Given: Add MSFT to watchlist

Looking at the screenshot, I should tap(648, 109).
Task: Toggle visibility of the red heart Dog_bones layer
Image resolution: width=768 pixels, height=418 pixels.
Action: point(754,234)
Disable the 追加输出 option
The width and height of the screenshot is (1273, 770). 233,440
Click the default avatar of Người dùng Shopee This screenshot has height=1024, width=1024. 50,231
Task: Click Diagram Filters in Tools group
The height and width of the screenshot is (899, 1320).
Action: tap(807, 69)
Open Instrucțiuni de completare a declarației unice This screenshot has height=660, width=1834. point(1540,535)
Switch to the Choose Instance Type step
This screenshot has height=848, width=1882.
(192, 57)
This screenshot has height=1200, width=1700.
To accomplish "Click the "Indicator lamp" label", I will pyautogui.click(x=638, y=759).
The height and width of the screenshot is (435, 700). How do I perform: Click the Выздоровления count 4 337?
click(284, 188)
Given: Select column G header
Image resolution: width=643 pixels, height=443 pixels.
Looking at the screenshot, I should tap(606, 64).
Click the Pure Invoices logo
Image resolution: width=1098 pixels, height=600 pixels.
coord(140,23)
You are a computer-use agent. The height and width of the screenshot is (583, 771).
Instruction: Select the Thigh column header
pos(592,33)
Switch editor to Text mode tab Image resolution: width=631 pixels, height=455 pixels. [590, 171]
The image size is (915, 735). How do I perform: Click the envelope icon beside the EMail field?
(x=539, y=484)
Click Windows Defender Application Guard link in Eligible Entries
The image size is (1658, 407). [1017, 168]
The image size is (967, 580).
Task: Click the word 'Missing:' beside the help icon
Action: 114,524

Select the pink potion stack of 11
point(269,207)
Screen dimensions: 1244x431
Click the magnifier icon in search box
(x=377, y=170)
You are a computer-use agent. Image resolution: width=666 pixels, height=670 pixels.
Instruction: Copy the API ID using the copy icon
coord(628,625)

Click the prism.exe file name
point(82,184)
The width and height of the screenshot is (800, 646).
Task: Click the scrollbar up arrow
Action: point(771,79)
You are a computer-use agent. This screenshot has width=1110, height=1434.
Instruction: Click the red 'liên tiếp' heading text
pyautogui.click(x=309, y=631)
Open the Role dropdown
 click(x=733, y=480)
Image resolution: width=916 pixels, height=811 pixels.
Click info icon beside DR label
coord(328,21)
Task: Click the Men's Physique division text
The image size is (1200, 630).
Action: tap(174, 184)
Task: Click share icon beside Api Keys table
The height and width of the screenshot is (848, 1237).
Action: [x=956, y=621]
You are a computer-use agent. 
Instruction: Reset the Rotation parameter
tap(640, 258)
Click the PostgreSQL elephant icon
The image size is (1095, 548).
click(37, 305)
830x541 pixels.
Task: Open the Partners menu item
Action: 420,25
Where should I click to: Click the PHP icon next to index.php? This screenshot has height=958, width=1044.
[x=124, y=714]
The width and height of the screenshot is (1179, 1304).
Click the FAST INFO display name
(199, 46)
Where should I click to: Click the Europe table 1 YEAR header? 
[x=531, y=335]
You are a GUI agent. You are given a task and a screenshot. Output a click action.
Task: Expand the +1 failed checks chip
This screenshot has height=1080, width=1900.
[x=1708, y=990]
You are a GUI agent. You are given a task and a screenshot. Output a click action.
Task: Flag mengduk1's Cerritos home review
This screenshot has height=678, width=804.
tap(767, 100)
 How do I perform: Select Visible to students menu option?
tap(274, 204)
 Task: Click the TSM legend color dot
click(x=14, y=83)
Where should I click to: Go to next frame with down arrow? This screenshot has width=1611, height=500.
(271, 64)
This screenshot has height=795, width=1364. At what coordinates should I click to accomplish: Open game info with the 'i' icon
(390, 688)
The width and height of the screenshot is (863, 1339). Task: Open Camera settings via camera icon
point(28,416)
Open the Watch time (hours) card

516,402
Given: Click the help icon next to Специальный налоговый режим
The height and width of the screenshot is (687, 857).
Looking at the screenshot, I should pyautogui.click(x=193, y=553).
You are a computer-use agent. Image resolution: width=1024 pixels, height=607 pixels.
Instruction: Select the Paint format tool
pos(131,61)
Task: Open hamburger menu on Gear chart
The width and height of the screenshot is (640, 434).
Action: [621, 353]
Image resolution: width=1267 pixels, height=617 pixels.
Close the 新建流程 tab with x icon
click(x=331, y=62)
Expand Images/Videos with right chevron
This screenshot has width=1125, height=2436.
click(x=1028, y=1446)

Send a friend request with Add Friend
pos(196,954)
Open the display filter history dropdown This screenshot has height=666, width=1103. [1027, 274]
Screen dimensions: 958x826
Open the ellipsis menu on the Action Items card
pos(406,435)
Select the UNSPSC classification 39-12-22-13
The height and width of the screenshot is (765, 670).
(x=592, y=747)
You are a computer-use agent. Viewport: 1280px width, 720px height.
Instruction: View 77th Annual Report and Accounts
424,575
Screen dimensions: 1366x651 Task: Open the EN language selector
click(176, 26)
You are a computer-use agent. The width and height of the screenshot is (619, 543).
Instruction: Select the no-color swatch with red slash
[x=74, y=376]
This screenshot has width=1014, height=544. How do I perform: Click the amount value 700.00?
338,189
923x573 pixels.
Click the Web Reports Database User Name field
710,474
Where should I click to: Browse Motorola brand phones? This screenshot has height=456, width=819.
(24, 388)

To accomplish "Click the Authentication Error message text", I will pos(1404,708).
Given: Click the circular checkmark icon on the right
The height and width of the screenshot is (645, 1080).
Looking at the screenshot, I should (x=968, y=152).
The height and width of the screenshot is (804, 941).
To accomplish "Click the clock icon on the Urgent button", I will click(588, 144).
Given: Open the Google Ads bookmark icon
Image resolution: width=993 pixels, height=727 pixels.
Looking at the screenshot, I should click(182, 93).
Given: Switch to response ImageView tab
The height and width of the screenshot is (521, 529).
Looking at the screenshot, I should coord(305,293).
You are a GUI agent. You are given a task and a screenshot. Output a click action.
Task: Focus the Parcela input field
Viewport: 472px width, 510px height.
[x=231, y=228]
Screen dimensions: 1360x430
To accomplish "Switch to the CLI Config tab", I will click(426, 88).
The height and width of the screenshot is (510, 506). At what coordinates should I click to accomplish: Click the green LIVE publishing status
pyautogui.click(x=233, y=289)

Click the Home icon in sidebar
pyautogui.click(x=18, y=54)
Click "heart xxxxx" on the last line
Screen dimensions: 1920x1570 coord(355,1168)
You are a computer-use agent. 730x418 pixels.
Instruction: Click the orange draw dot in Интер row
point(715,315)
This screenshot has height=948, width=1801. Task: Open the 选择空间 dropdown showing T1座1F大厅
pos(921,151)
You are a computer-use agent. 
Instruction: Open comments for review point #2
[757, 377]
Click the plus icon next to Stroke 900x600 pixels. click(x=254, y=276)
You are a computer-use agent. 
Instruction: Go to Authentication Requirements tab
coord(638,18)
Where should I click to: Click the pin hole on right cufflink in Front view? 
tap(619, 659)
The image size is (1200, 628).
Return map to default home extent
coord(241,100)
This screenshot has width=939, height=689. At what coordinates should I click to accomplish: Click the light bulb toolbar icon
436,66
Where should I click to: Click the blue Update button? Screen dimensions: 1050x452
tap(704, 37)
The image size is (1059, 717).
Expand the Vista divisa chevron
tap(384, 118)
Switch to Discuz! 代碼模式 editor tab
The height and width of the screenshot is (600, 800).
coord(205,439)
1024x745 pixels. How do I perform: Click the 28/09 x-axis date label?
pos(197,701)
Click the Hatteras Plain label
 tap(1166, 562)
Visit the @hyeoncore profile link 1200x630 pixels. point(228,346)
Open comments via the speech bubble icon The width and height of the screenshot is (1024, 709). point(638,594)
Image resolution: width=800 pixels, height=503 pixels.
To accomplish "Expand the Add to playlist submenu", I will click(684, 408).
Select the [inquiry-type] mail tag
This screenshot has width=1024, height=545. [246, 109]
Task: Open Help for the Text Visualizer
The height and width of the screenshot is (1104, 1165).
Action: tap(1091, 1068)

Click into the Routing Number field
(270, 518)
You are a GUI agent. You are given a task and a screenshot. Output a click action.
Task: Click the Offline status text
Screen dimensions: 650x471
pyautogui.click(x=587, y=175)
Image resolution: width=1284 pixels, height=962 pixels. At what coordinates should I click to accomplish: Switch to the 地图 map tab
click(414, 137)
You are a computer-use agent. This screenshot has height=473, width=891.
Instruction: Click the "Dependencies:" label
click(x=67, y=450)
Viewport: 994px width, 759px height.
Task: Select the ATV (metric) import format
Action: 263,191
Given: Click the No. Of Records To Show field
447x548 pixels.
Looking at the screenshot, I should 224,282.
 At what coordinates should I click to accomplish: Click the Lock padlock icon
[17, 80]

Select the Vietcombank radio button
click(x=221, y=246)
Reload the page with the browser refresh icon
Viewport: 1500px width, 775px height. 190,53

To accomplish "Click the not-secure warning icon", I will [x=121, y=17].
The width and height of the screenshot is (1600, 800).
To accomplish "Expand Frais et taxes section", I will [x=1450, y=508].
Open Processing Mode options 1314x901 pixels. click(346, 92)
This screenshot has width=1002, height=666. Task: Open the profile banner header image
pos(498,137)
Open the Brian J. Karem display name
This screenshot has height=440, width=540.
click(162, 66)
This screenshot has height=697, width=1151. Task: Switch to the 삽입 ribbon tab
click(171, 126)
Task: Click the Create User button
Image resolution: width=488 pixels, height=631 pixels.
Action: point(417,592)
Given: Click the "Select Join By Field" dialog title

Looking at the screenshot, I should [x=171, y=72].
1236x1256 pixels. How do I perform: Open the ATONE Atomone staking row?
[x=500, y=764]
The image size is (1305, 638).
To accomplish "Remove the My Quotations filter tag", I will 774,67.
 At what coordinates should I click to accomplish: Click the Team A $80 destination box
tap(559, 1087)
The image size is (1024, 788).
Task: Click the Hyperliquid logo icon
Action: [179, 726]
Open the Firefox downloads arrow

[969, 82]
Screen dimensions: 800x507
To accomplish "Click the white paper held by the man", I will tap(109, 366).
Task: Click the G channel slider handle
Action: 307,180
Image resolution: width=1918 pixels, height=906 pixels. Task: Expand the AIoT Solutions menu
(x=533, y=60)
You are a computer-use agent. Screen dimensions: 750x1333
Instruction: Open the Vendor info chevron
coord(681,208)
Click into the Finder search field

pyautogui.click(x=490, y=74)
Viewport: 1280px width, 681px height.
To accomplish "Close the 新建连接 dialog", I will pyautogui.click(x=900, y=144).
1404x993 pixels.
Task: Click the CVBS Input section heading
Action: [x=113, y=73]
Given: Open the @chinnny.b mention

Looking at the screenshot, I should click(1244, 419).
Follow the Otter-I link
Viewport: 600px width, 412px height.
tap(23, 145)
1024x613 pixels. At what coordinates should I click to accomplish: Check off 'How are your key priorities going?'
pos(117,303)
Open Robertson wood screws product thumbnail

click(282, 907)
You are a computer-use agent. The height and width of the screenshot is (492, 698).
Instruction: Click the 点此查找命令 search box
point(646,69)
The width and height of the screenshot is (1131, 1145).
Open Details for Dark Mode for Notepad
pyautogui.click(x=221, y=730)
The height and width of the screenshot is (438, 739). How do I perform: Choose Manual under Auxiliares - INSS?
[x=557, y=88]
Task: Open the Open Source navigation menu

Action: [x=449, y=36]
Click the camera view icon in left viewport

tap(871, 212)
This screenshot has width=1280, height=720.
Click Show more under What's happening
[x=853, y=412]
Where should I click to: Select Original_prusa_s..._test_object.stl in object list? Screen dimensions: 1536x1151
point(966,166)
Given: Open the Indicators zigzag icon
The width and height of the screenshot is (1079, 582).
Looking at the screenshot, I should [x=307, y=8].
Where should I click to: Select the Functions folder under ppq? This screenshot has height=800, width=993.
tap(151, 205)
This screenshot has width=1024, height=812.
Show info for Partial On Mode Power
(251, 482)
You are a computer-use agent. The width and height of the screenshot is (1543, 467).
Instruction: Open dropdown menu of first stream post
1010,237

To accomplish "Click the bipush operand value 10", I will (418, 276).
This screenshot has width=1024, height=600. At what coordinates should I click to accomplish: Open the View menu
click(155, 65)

## PROBLEM TO WORK ON
What are the lines above, starting at the one with "Instruction: Go to" and ending at the one with "Visit the @hyeoncore"? Give them again exactly, and only them.

## THE COMPLETED TASK
Instruction: Go to Authentication Requirements tab
coord(638,18)
Where should I click to: Click the pin hole on right cufflink in Front view? 
tap(619, 659)
The image size is (1200, 628).
Return map to default home extent
coord(241,100)
This screenshot has width=939, height=689. At what coordinates should I click to accomplish: Click the light bulb toolbar icon
436,66
Where should I click to: Click the blue Update button? Screen dimensions: 1050x452
tap(704, 37)
The image size is (1059, 717).
Expand the Vista divisa chevron
tap(384, 118)
Switch to Discuz! 代碼模式 editor tab
The height and width of the screenshot is (600, 800).
coord(205,439)
1024x745 pixels. How do I perform: Click the 28/09 x-axis date label?
pos(197,701)
Click the Hatteras Plain label
 tap(1166, 562)
Visit the @hyeoncore profile link 1200x630 pixels. point(228,346)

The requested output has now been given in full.